Congratulations! 🎉 You've successfully extracted detailed property data from Zillow using ZenRows' web scraping capabilities.

## Data Management Best Practices

### Structure for your use case

Design your data structure to match your specific business needs rather than using a generic approach. For example, if you need to analyze price trends, structure price history as date/price pairs, not raw HTML. Map scraped fields directly to your business entities (property, agent, transaction) and use consistent, clear field names that work for your team.

### Validate before storage

Check for missing or malformed fields, unexpected data types, duplicate entries, and values outside the expected range. Use validation scripts or schema checks (such as Python's pydantic or JSON Schema). Automate this process to maintain consistency throughout your data extraction workflow.

### Preserve raw data

Store both cleaned and raw data separately. Raw data serves as a backup for debugging and reprocessing when requirements change.

### Choose the right storage format

Select the storage format that best fits your data and use case:

* **JSON**: Best for nested, hierarchical, or complex data structures. Human-readable and widely supported across platforms.
* **CSV**: Ideal for flat, tabular data.
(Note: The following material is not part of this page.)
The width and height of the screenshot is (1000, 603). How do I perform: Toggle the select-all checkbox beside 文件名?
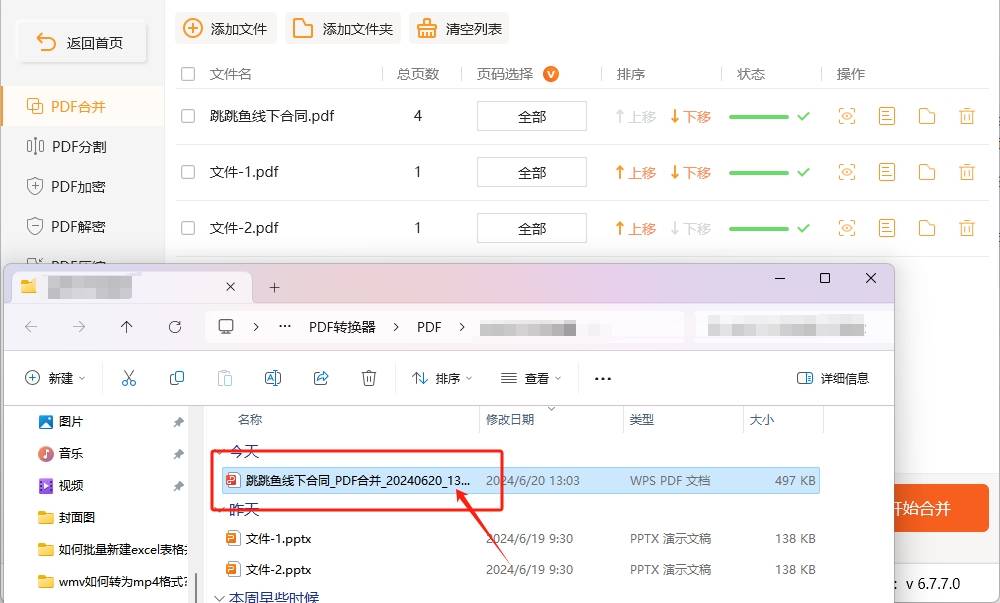(x=188, y=74)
Easy to use in spreadsheets and analytics tools.
* **Databases (MongoDB, PostgreSQL)**: Suitable for large datasets that require frequent updates and querying.
* **Vector databases**: Designed for storing vectorized data, such as embeddings for Large Language Model consumption.

## Troubleshooting

### Missing data

**Solution 1**: Use adequate delay strategies to allow dynamic content to load. Increase the wait parameter value or add specific waits for elements that load asynchronously.

**Solution 2**: Verify you're using the correct CSS selectors. Test each selector using the ZenRows Request Playground before integrating it into your code. Create a monitoring strategy to spot site structural changes and isolate selectors from your codebase for easy debugging.

### CAPTCHA and anti-bot challenges

**Solution 1**: Ensure you're using anti-bot bypass parameters like js\_render and premium\_proxy.

**Solution 2**: If you continue encountering CAPTCHAs, integrate a CAPTCHA-solving service like 2Captcha through our solver integration options. Check our 2Captcha integration guide for implementation details.

**Solution 3**: Use fallback mechanisms or alternative pathways to prevent scraping failures.

### Rate limiting and geo-blocking

**Solution 1**: Use the premium\_proxy parameter to automatically rotate IP addresses.

**Solution 2**: Implement request retry mechanisms with exponential backoff delays between failed requests.

**Solution 3**: Add delays between requests to avoid overwhelming the target website.